What happens when the speed at which the CPU can transfer new tile data to the GPU is significantly slower than the speed at which the GPU is able to fully render those tiles? Because that is what I'm talking about here. A constantly overloaded CPU/PCI-E communications bus (leading to a sluggish operating system) and a GPU constantly idling while waiting for new data to process. Ie. Significant losses of overall GPU rendering performance compared to render scenarios where GPU memory usage is kept strictly in-house.
First let me tell that I find this discussion very interesting and useful since it seems to me that you're a competent and to the point reference. So thank you.
I wasn't aware that Octane can use RTX already. It is a shame that NVLINK seems to be not working yet, so I guess it's a work in progress. Thank you for pointing out this information.
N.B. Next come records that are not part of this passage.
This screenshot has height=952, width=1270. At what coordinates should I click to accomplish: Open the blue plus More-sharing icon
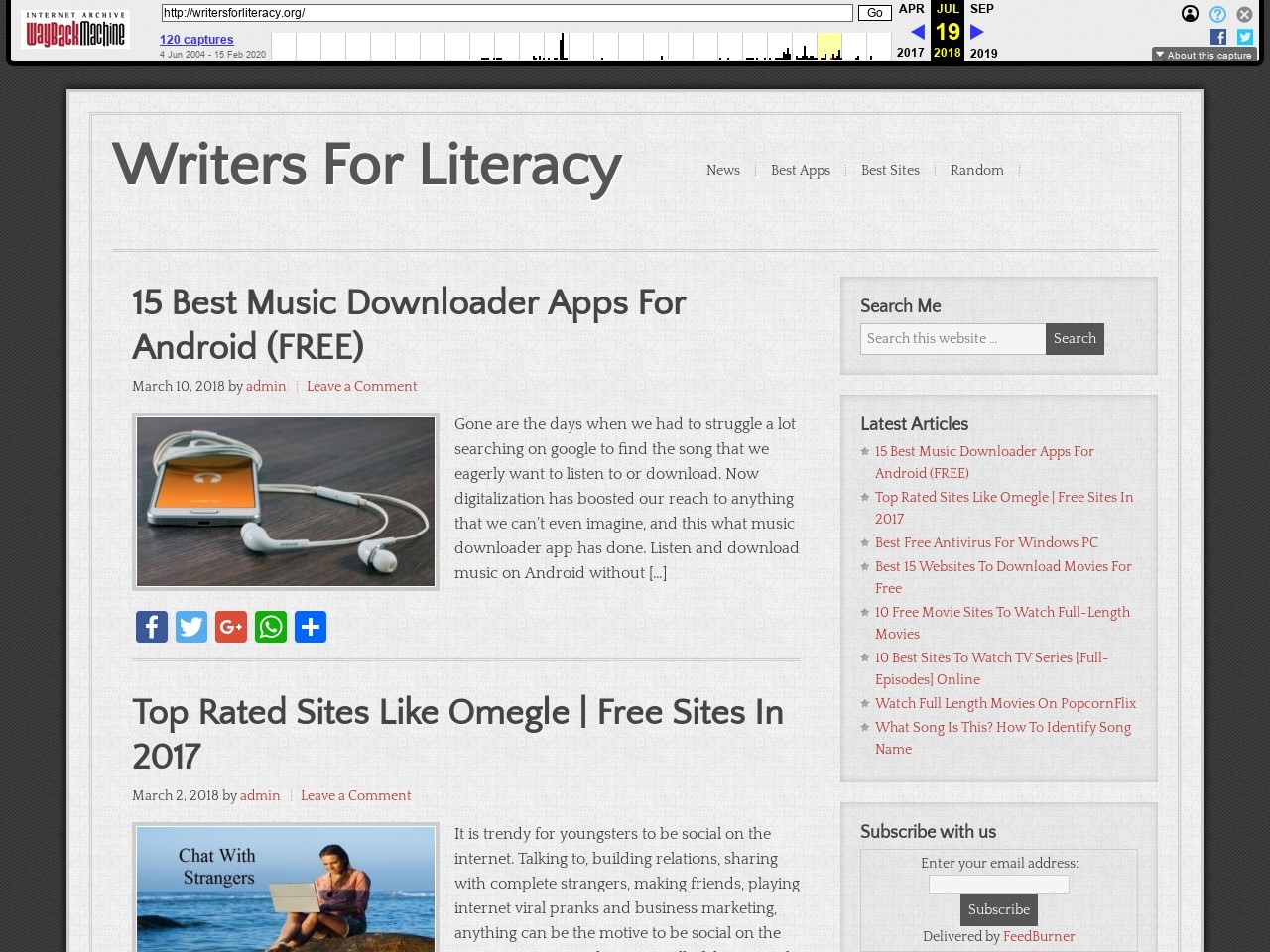coord(311,627)
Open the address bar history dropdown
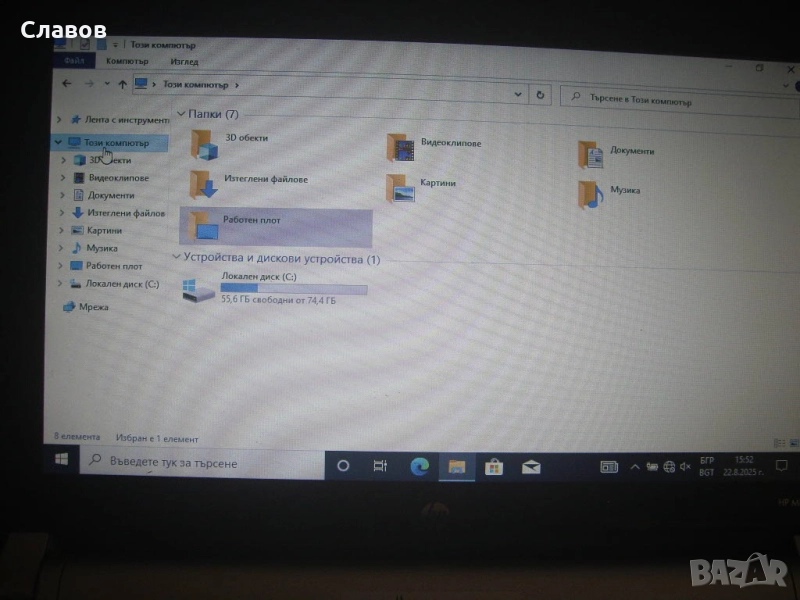 [517, 94]
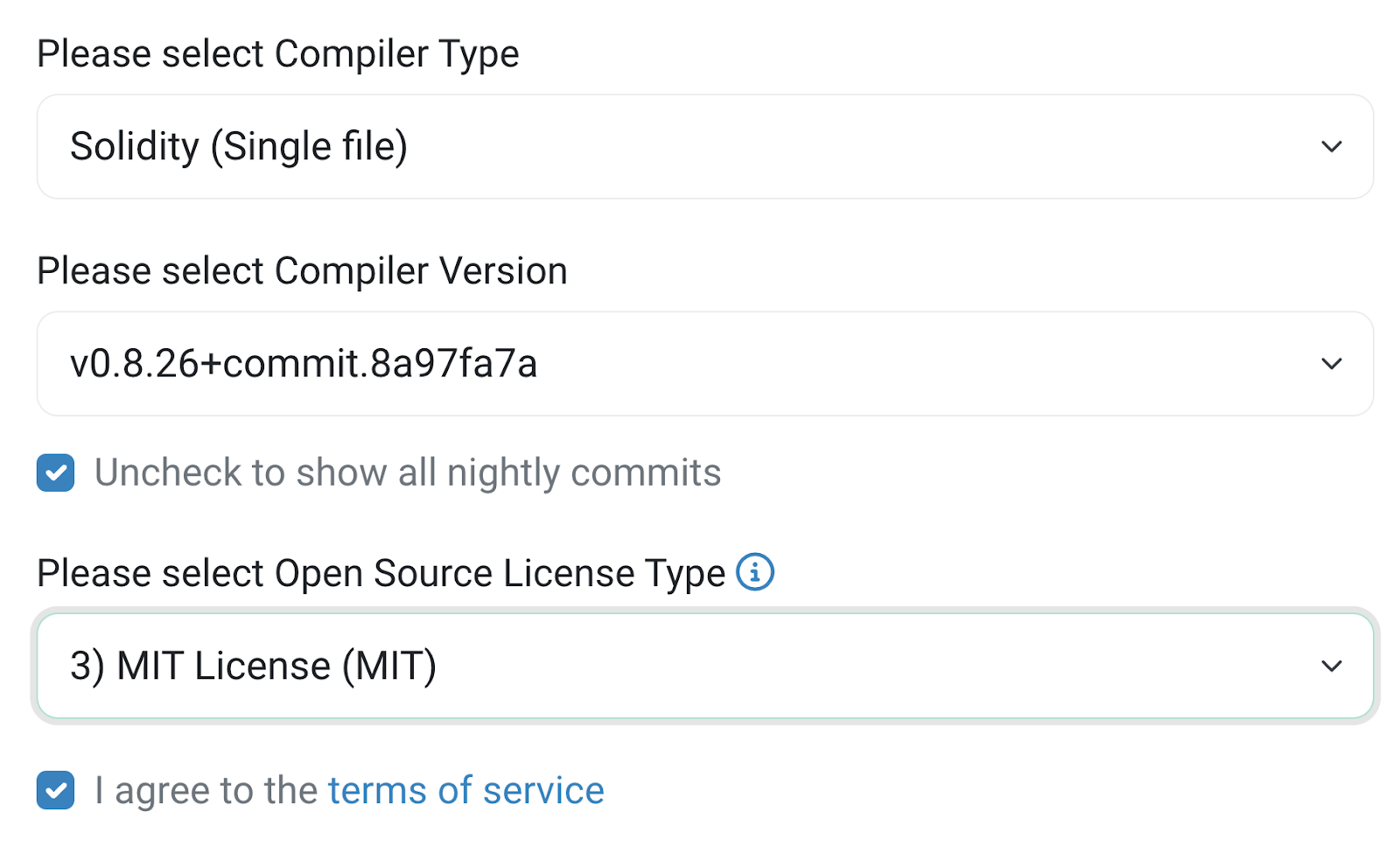Click the License Type info icon
The image size is (1400, 853).
[754, 573]
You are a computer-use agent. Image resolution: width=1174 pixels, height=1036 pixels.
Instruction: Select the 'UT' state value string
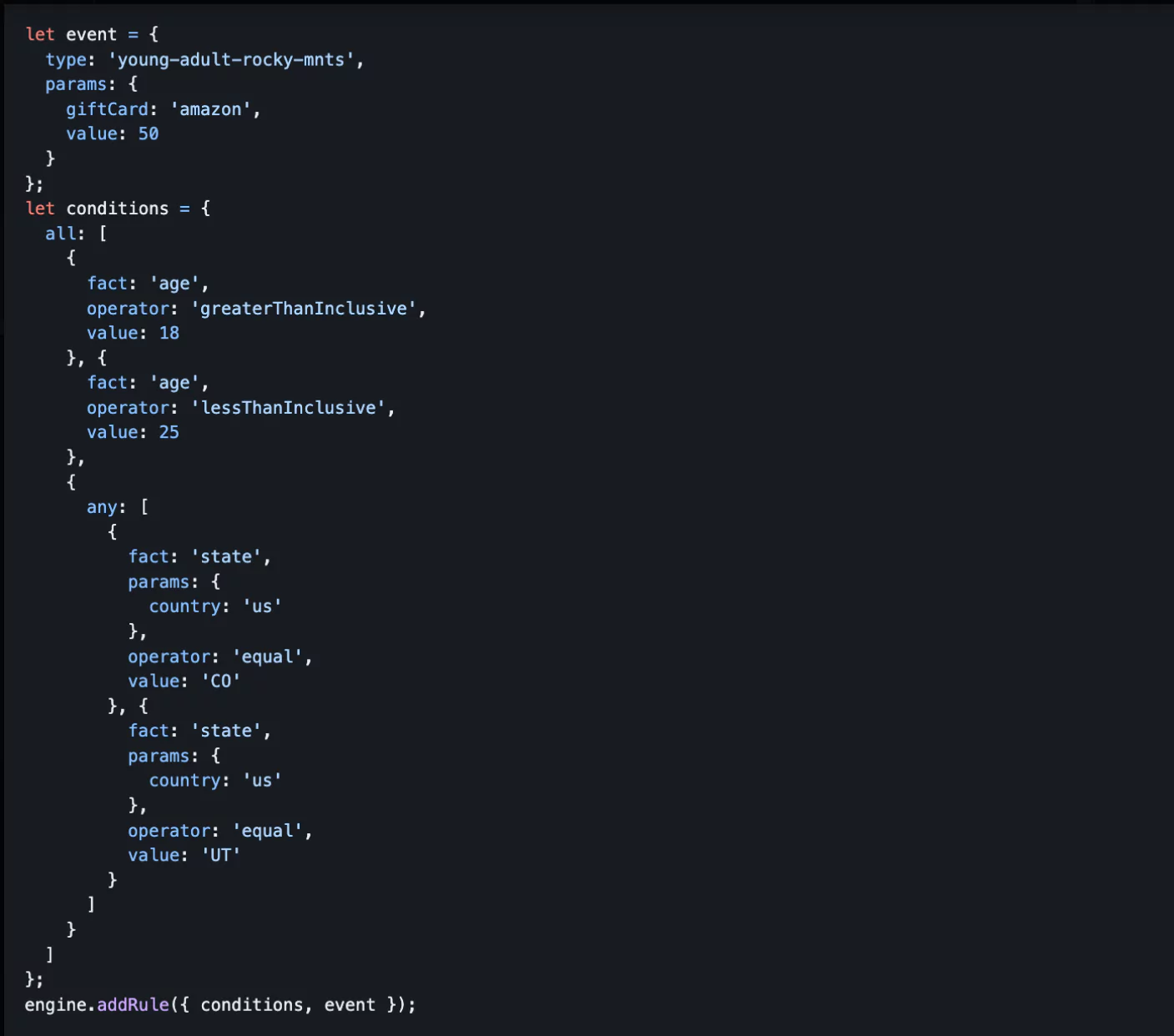click(x=221, y=854)
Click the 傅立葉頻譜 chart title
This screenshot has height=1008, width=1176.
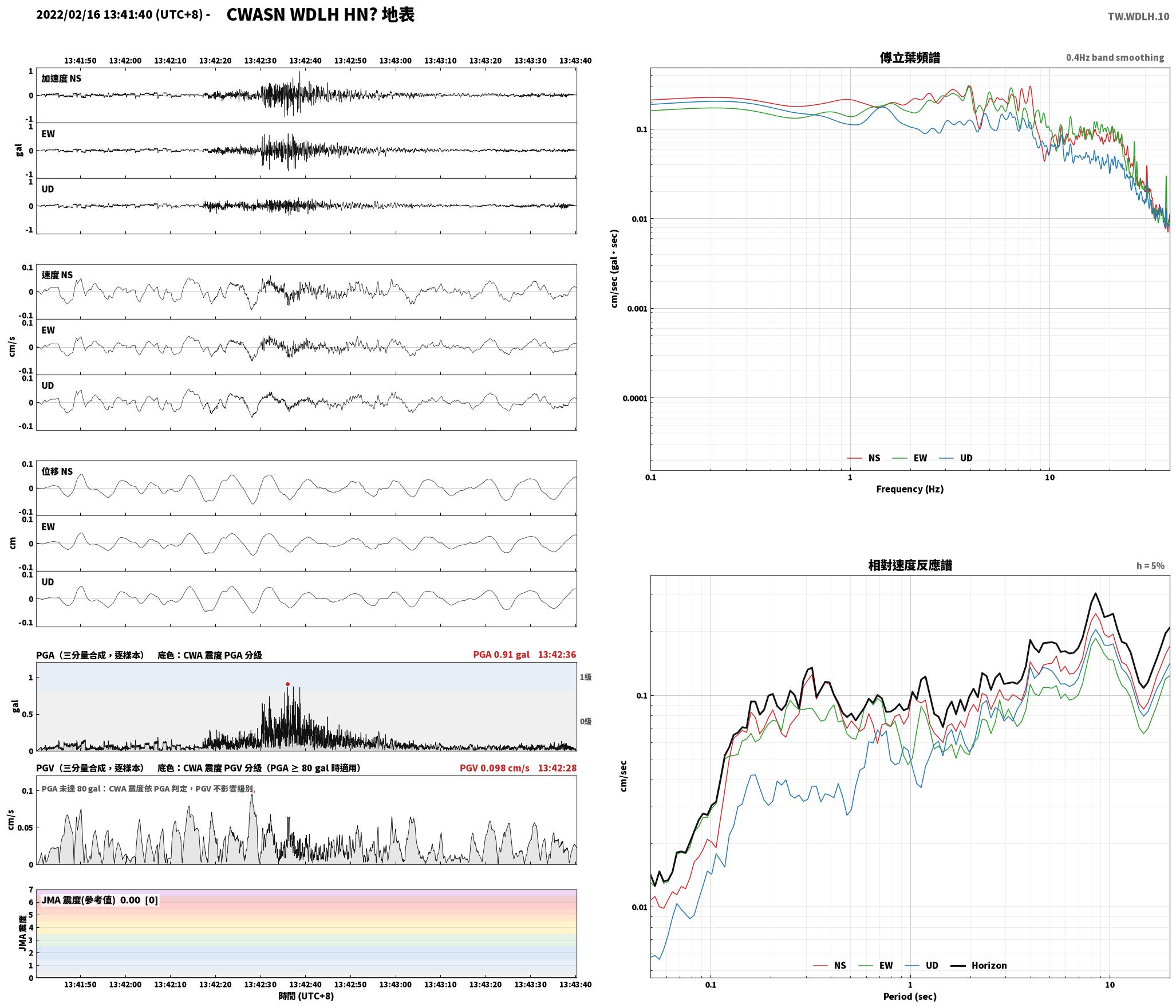[x=910, y=57]
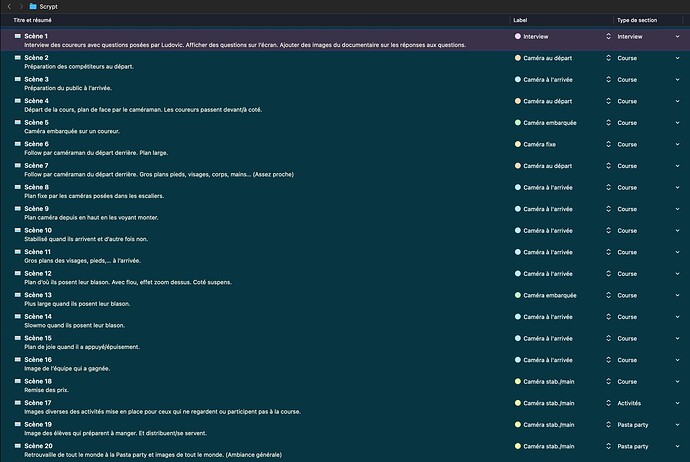690x462 pixels.
Task: Go forward with the right navigation arrow
Action: click(20, 6)
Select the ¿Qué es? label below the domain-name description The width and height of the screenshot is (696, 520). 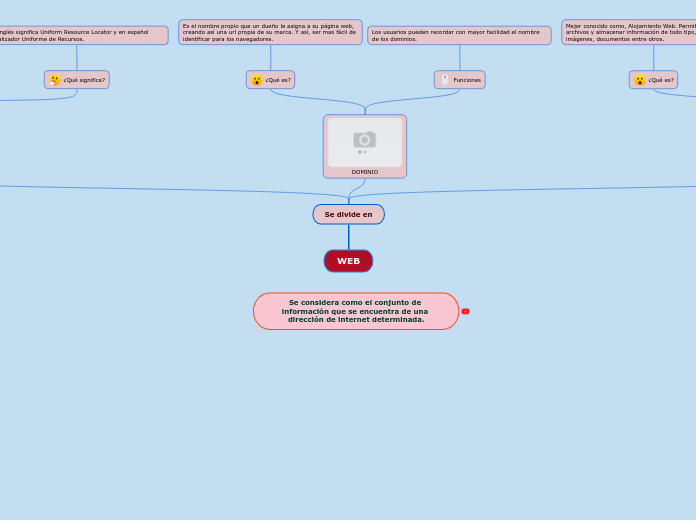(x=278, y=80)

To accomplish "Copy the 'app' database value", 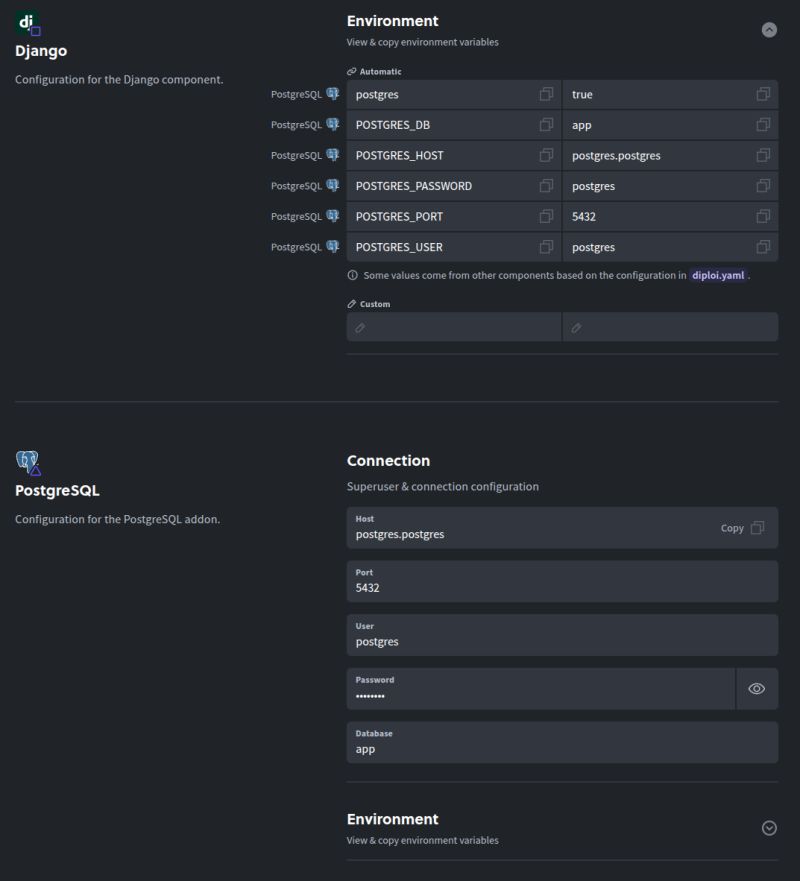I will (x=763, y=125).
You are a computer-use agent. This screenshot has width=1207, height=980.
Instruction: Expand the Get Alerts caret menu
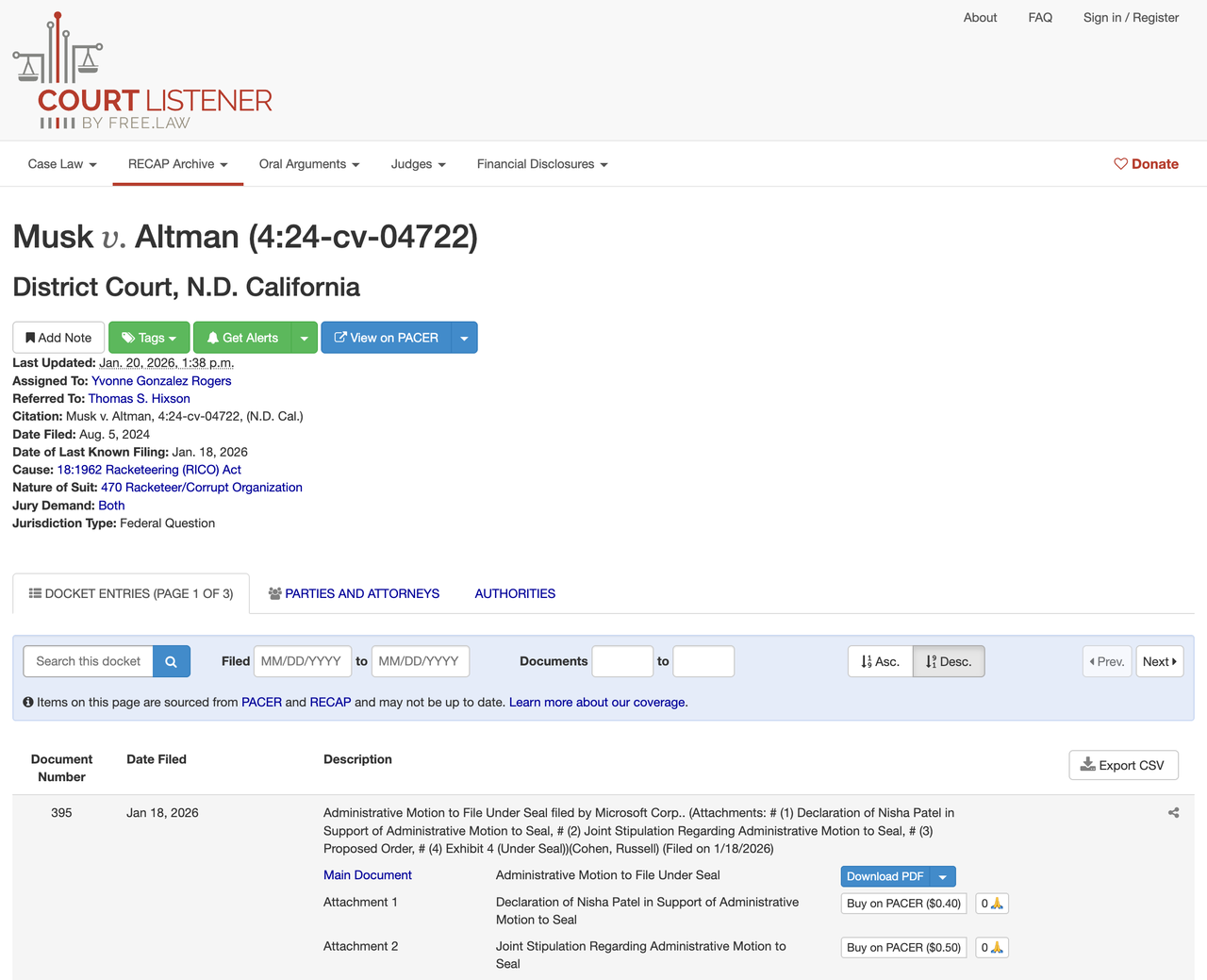click(304, 338)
If that will happen then OOC will not be usable anymore. The whole point to OOC technology is that rendering takes much more than texture transfers. That's what's happening with the current cards. If RTX will change that it's to be seen. If we consider that with GTX the performance drop is 10-20% then it means that texture transfers take about 10-20% of the rendering time. Now if RTX increases the rendering performance by 300% then we get a 30-60% performace drop with OOC. So yes in this case we loose a lot. Unless we can speed up the transfer rate.
EDIT. For the sake of completeness it is anyway to be seen if that 300% gain is referenced to real production scenes with large textures and complex shaders. Since RTX accelerates only the raytrace part then when we have complex shaders it can only get as far as a 50% gain as @drzap pointed out, and in this case OOC may work fine enough.
https://www.facebook.com/groups/RedshiftRender/permalink/531192430663305/
Oh absolutely. In fact, see this post from about 2 months ago where I brought up this very issue specifically in the context of Iray rendering:
Keep in mind that this 10x (+1000%) performance prediction serves merely as an upper limit of the increased performance you could expect to see from RTX hardware in scenes without complex shaders.
So yes. RTX acceleration is only going to enhance performance on a scene-by-scene basis. However, in the scenes where it is going have a noticeable impact, that impact is potentially going to be huge (within multiple orders of magnitiude - as thisd most recent Puget Systems study indicates.) No longer having raytracing as the most time-consuming part of the rendering pipeline is gonna mean that most performance slowdowns will be due to complex shading or insufficient texture transfer bandwidth - which is where my trepidations with OOCR come in.
OK, 4 months passed by since the last post here. I purchased two of these Titan RTX and would like to know if there were some updates in the meantime in Iray (RT cores).
Nvidia released its first official RTCore supporting version of Iray about two weeks ago. But as of right now, the only app updated to include it is Iray Server. Daz Studio needs another update (beyond the brand new 4.11 release) to implement it. Imo expect to see it in the next (first) 4.12 beta release.
Thanks for the info. And do you have any information when 4.12 will be released? And because the Titans haven't been updated for Iray in DS yet, does it mean I will render with them slower than with my current two 2080 Ti's? And do you know if Daz Studio/Iray will support nvlink for render sometime?